Dataset entries:

-------

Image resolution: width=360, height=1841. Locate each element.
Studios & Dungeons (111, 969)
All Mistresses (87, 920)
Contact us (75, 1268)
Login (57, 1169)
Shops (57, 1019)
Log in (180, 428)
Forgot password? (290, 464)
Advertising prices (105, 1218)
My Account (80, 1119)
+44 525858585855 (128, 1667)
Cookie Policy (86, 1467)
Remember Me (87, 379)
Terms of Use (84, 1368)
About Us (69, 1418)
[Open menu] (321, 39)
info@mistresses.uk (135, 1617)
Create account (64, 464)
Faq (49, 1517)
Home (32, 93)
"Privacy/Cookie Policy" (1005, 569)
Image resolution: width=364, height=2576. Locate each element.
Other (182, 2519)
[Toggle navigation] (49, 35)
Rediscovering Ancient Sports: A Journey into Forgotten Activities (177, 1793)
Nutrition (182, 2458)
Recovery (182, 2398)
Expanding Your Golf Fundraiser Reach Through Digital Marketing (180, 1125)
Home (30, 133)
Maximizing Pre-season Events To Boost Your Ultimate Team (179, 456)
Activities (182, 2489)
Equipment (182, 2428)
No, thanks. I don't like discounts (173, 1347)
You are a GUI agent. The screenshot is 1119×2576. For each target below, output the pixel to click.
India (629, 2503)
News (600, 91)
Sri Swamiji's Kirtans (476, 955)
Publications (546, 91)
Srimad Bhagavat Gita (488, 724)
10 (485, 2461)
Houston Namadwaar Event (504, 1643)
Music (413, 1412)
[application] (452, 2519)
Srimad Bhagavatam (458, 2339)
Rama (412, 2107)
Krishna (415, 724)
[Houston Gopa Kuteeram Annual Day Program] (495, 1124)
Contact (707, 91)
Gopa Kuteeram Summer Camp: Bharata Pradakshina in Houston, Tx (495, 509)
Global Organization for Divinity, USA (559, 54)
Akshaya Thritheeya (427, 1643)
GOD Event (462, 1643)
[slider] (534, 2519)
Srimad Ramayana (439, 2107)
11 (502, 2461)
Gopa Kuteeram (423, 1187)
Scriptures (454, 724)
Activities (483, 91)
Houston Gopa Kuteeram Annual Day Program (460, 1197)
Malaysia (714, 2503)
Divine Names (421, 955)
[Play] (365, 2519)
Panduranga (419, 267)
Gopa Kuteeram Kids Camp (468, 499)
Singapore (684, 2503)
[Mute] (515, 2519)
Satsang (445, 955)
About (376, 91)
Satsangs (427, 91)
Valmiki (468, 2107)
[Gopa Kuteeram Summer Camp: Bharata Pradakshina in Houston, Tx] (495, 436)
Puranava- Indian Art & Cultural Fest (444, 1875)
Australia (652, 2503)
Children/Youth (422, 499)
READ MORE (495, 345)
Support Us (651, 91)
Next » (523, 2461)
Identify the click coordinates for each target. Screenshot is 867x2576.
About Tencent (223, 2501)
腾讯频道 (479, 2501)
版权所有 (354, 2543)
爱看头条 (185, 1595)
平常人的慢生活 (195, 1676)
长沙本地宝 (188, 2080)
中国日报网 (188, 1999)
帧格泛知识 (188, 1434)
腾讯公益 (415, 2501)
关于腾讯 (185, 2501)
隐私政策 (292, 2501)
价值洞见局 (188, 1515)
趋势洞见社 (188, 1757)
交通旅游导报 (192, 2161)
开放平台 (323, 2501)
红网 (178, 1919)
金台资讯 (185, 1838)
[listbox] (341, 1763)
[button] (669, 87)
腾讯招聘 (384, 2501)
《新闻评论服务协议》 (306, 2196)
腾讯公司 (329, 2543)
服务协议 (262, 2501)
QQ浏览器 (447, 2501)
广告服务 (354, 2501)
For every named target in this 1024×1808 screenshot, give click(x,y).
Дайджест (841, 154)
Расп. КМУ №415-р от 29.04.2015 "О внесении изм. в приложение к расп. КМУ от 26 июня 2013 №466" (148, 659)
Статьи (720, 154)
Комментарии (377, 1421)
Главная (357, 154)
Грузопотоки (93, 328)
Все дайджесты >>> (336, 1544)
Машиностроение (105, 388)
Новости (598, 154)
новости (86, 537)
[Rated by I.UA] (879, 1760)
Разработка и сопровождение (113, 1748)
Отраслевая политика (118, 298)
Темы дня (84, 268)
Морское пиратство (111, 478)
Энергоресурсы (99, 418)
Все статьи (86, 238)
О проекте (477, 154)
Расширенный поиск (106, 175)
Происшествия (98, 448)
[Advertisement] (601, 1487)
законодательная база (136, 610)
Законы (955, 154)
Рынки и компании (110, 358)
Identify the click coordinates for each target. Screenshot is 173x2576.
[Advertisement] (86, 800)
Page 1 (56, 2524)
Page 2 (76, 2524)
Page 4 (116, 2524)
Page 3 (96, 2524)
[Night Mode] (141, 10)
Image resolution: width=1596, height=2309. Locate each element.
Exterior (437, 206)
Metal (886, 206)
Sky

-------

◆ YOUR INSTRUCTIONS: Begin with the first line of the records and finish with the line containing "info@mistresses.uk (135, 1617)". Reproduce those lines exactly, both ends included, and nothing else.

◆ TASK RESULT:
Image resolution: width=360, height=1841. Locate each element.
Studios & Dungeons (111, 969)
All Mistresses (87, 920)
Contact us (75, 1268)
Login (57, 1169)
Shops (57, 1019)
Log in (180, 428)
Forgot password? (290, 464)
Advertising prices (105, 1218)
My Account (80, 1119)
+44 525858585855 (128, 1667)
Cookie Policy (86, 1467)
Remember Me (87, 379)
Terms of Use (84, 1368)
About Us (69, 1418)
[Open menu] (321, 39)
info@mistresses.uk (135, 1617)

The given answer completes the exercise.